▶ _Document extract_
—————

The other day I had come across an interesting debate with my brother who is a huge Sam Harris fan.
He shared a lecture with me which essentially sums up the idea that free will doesn’t exist.
The unique combination of genes and life experiences in the past, predetermines at any given moment any decisions or actions that a person may take.
Thoughts arise from ‘nothing’, i.e: we can’t think about what we think before we think it.
They just appear from the dark.
Its a rather basic and rather convincing idea logically.
So, what does it imply?
According to Harris, one major implication of this is how we fundamentally view our legal system.
So for example, a murderer who had not free will cannot really be blamed for his crime, he simply got a losing lottery ticket that lead him to committing this crime.
We should not hate him, we should not ‘punish’ him, we as a society should simply focus on ‘curing’ him, or at worst preventing further crimes.
Harris believes that this view of the world will reduce the amount of hate in the world.
Here is the problem.
Sam implies that there is free will when it comes to the reaction to an action.
Taking the case of a murderer, he has no free will, he committed the murder. Ok.

—————

▶ _Task statement_
Continue the post about Sam Harris and free will, starting right after its last sentence.

▶ _Input data_
—————

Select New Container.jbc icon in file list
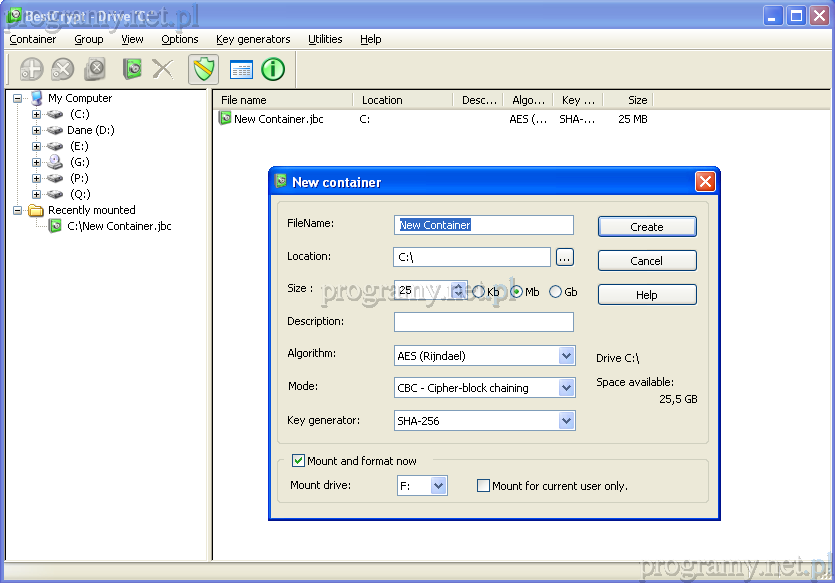Viewport: 835px width, 583px height. click(225, 118)
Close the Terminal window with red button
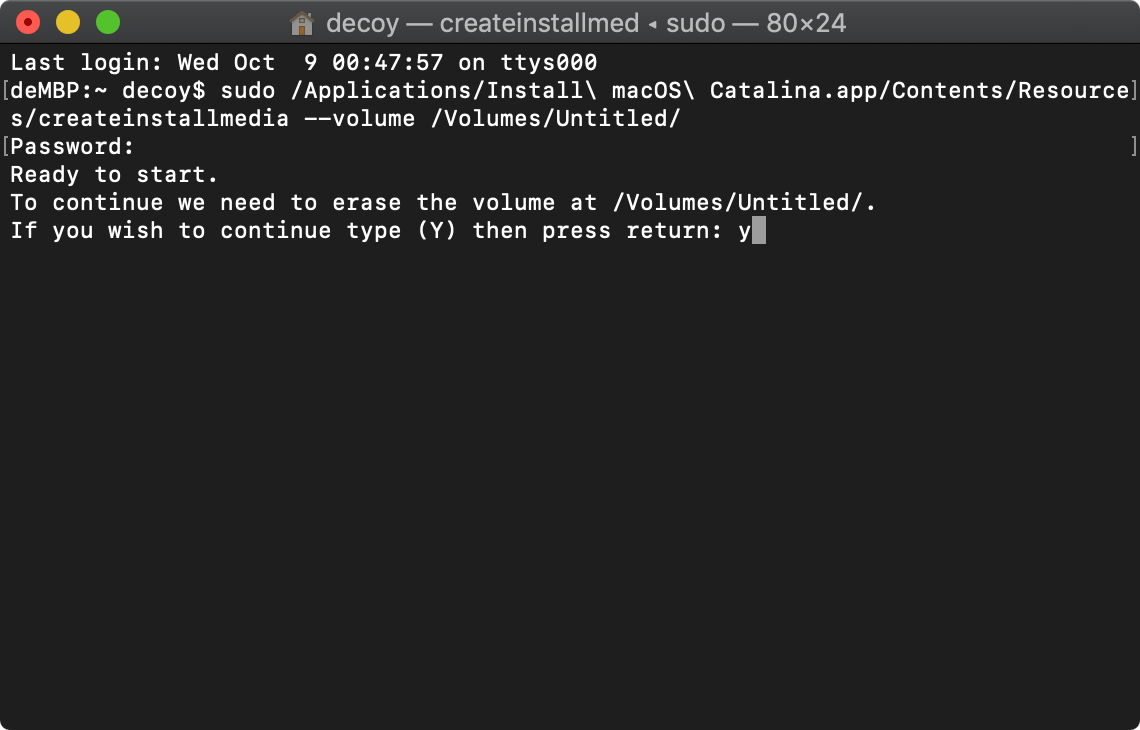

—————

▶ _Result_
But how can someone/anyone affect the reaction and instinctual desire to punish the murderer by simply rationalizing the lack of free will to himself.
That directly implies that the reactionary response carries free will, which contradicts the very fundamental thesis.
To summarize:
- The murder has no choice, commits the murder
- Members of society have no choice in their instinctual reaction to punish the murder
- A judge is a member of the same society and also has no free will
Its a closed loop which cannot be broken.
And if it can be broken through reason/self rationalization as sam implies, then even the initial murder can be prevented.
And if it can, then we have free will.
Therefore From a practical sense, this idea has zero implication on mankind.
Even if hypothetically every next step is determined by all the previous ones to a 100% certainty, the person doing the walking cannot possibly model and understand himself sufficiently to actually understand what his next step will be.
Therefore, even if he will be forced along a certain path, he doesn’t know it and has to live his life as though free will exists.
On a personal note, I believe that much is left to chance and simply probabilities of occurrence.
I don’t believe that evolution would exist without it.
If we assume that at some point, we all involved from single cell organisms who simply had no variations, i.e: there was simply nothing to ‘will’, we can logically follow that probability or chance simply followed to cause the evolutionary process.
At every given step, we have choices and our past strongly affects the probability of making certain decisions, but I don’t believe that it does so to a 100%, in a 100% of the decisions.
To summarize:
- If free will doesn’t exist, and Sam is right 100%, it has no practical implications for humanity.
- I personally believe that this thesis is right but only to an extent, and that chance exists in nature.
What do you think?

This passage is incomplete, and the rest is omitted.